Как утверждает большинство литературоведов, произведение Дж. Джойса «Дублинцы» отличает удивительная целостность1. Каждый из пятнадцати входящих в него рассказов является завершенным и самостоятельным компонентом, при этом композицию всей книги характеризует гармоничность и строгая продуманность последовательности произведений, установленная самим писателем. Иными словами, «Дублинцы» представляют собой «сложносоставное художественное целое, которое, будучи эстетически единым произведением, семиотически представлено несколькими раздельными текстами»2.

Единство сборника достигается благодаря совокупности ряда внешних и внутренних принципов. «Внутреннее» сходство обеспечивается за счет сквозной идейно-художественной концепции, лежащей в основе всех составляющих «Дублинцы» рассказов. Под «внешними» признаками, объединяющими рассказы в единое целое, имеются в виду общность времени и места действия (город Дублин на рубеже XIX и XX веков), сквозная композиция (детство. юность, зрелость и общественная жизнь), отражающая жизненный цикл человека, сквозные герои и т. п. Наконец, сама словесная ткань произведения соответствует общей идее единства, цикличности и завершенности. Ситуационный «подхват» и повтор значимых лейтмотивов (паралича, маленького человека, смерти), повтор ряда слов из рассказа в рассказ, подхват заглавий контекстами последующих и предыдущих рассказов, подхват ключевых созвучий

- все это создает ощущение динамичного замкнутого единства.

При этом следует отметить, что внешнее и внутреннее тоже составляют одно целое, где внешнее является одним из важнейших спо-

собов выражения внутреннего содержания. Особенно отчетливо это проявляется именно на уровне лексики рассказов. На наш взгляд, одним из важнейших средств достижения эффекта единства рассказов на данном уровне служит полифония слова - такой прием, или шире, феномен речи, который основан на сохранении многозначности и многогранности слова при его реализации в произведении словесно-художественного творчества3. Более того, именно рассмотрение не отдельно взятого текстового фрагмента, а группы рассказов позволяет в полной мере раскрыть возможности многозначного слова при одновременной реализации нескольких его значений и выявить, таким образом, эстетико-познавательную функцию полифоничного слова. В связи с этим, нам представляется необходимым обратиться к трем рассказам сборника: «Сестры», «Встреча» и «Аравия», составляющим детский цикл, и проанализировать то, как полифонич-ное слово реализуется в них как в единой системе.

== Что сделать ==
**1.** Перескажите фрагмент текста в двух предложениях.
**2.** Почему, согласно фрагменту текста, полифонию слова нужно изучать на группе рассказов, а не на отдельном отрывке? Ответьте одним-двумя предложениями.
**3.** Какие лейтмотивы, по словам фрагмента текста, повторяются в сборнике?
Приведённые далее строки здесь никак не используются.

== Исходные данные ==
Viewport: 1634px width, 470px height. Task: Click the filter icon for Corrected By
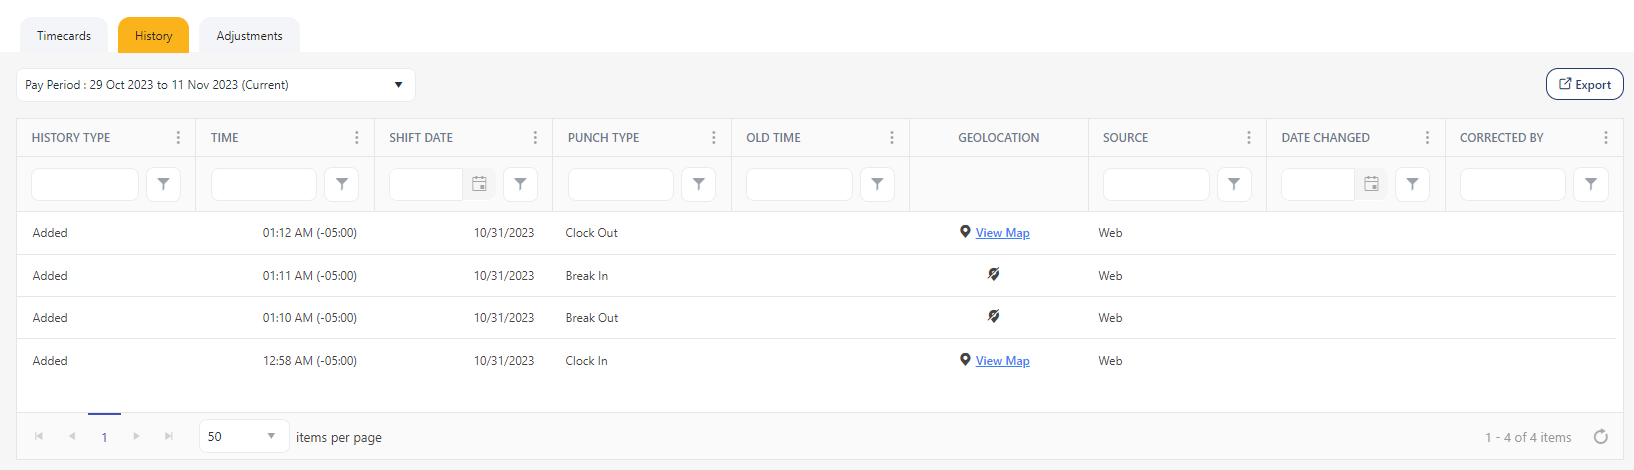coord(1590,184)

== Ответы ==
**1.** «Дублинцы» Джойса описаны как целостная книга из пятнадцати самостоятельных рассказов, единство которой обеспечивают внешние и внутренние принципы: общая идейно-художественная концепция, общность времени и места, сквозная композиция и герои, повтор лейтмотивов и слов. Одним из важнейших средств единства на уровне лексики названа полифония слова, и для её анализа выбраны рассказы детского цикла «Сестры», «Встреча» и «Аравия».

**2.** Рассмотрение группы рассказов, а не отдельно взятого фрагмента позволяет в полной мере раскрыть возможности многозначного слова при одновременной реализации нескольких его значений. Так выявляется эстетико-познавательная функция полифоничного слова.

**3.** Паралич, маленький человек и смерть.